Today it was revealed that Microsoft will release the source code to parts of the .NET Framework. It will likely occur during the shipment of VS2008 and .NET Framework 3.5. This means you won’t have to peek through disassemblers such as Reflector any longer to understand what’s going on under the hood (yes, the .NET Framework libraries are non-obfuscated and the IL can be reverse-engineered).
It seems like a logical step after Java was made open source by Sun Microsystems and the same happened to Flex by Adobe. It’s not really open source, but you get the picture. This is partly thanks to Shawn Burke, who has been working for this to happen since 2005.

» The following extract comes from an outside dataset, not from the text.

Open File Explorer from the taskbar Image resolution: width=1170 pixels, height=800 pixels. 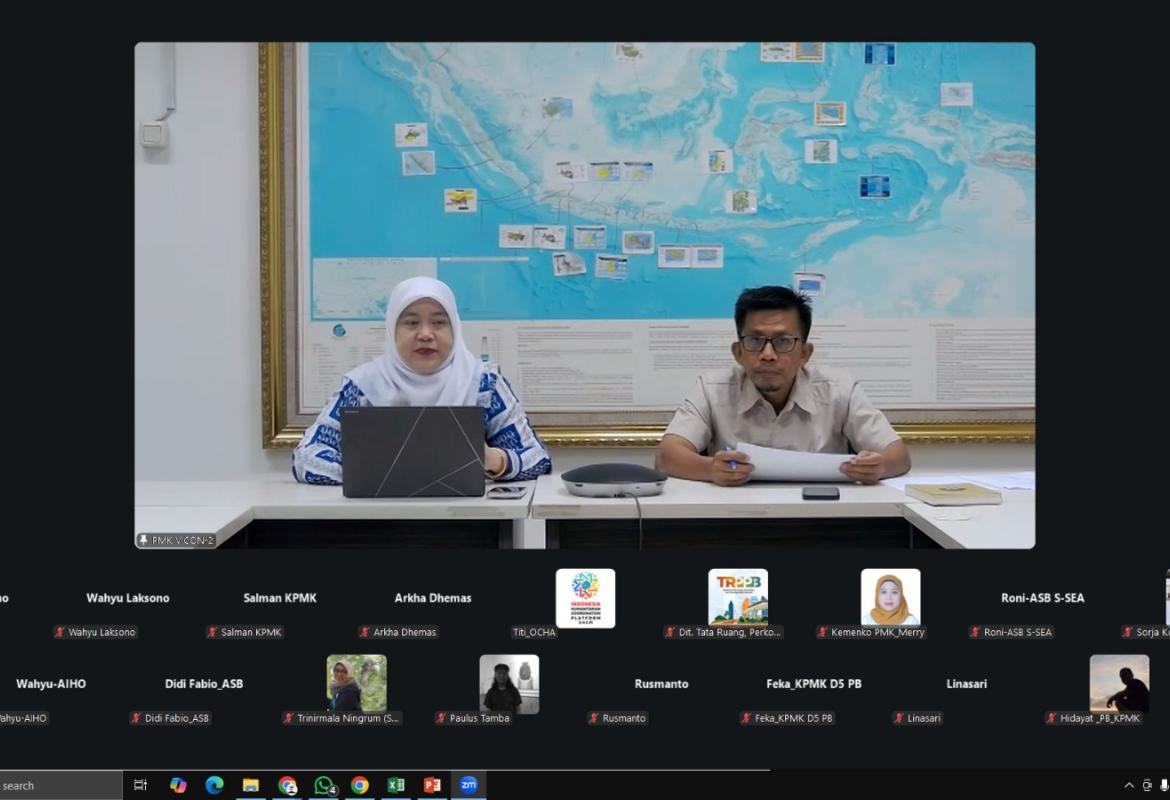pyautogui.click(x=250, y=785)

A nice touch in VS2008, with this code available, is that developers can set breakpoints not only in their own code, but in the .NET Framework code as well. Stepping down into the .NET code will probably often add even more confusion to a debug session, but at least we now got the possibility. It is possible to step back up in the call stack as well.
The license used for all this is called Microsoft Reference License (MS-RL). In short it means that you are allowed to read and debug, but not modifying the source. This sounds like a can of worms to me. Just because it’s not allowed will not stop people from compiling their own forks of the framework when they discover a frustrating bug.
I also wonder what this will mean for the Mono Project community in the long run. Miguel de Icaza has written an official statement, which includes this line:
“People that are interested in continuing to contribute to Mono, or that are considering contributing to Mono’s open source implementation of those class libraries should not look at this upcoming source code release.”
Yeah, good luck with that one, mates.